Caractérisation des performances minimales d’estimation pour des modèles d’observation non-standards

Chengfang Ren
Thesis defended on September 28, 2015, 2:00 PM at CentraleSupelec (Gif-sur-Yvette) Amphi Janet

In the parametric estimation context, estimators performances can be characterized, inter alia, by the mean square error and the resolution limit. The first quantifies the accuracy of estimated values and the second defines the ability of the estimator to allow a correct resolvability. This thesis deals first with the prediction the "optimal" MSE by using lower bounds in the hybrid estimation context (i.e. when the parameter vector contains both random and non-random parameters), second with the extension of Cramér-Rao bounds for non-standard estimation problems and finally to the characterization of estimators resolution. This thesis is then divided into three parts:

- First, we fill some lacks of hybrid lower bound on the MSE by using two existing Bayesian lower bounds: the Weiss-Weinstein bound and a particular form of Ziv-Zakai family lower bounds. We show that these extended lower bounds are tighter than the existing hybrid lower bounds in order to predict the optimal MSE.

- Second, we extend Cramer-Rao lower bounds for uncommon estimation contexts. Precisely: (i) Where the non-random parameters are subject to equality constraints (linear or nonlinear). (ii) For discrete-time filtering problems when the evolution of states is defined by a Markov chain. (iii) When the observation model differs to the real data distribution.

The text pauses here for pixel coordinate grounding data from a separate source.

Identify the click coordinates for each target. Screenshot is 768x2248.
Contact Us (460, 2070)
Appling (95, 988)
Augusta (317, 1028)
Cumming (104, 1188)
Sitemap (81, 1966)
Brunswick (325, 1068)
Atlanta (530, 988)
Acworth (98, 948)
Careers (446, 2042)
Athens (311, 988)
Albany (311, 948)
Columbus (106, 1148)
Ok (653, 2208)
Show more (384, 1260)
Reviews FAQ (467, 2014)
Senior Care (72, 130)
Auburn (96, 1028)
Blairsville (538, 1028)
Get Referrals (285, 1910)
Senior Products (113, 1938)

- Finally, we study the resolution of the estimators when their probability distributions are known. This approach is an extension of the work of Oh and Kashyap and the work of Clark to multi-dimensional parameters estimation problems.


Jury members :
M. Jean-Yves Tourneret  Professeur à l’INP-ENSEEIHT Toulouse  (Rapporteur)
M. Philippe Forster  Professeur à l’Université Paris-Ouest  (Rapporteur)
M. Cédric Richard  Professeur à l’Université Nice Sophia-Antipolis  (Examinateur)
M. Karim Abed-Meraim  Professeur à l’Université d’Orléans  (Examinateur)
M. Éric Chaumette  Professeur à l’ISAE  (Encadrant de thèse)
M. Jérôme Galy   Maître de conférences à l’Université de Montpellier  (Encadrant de thèse)
M. Alexandre Renaux  Maître de conférences à l’Université Paris-Sud  (Directeur de thèse)

Keywords: Parametric estimation, maximum likelihood estimator, maximum a posteriori estimator, performance analysis, hybrid estimation, lower bounds on the mean square error, statistical resolution limit.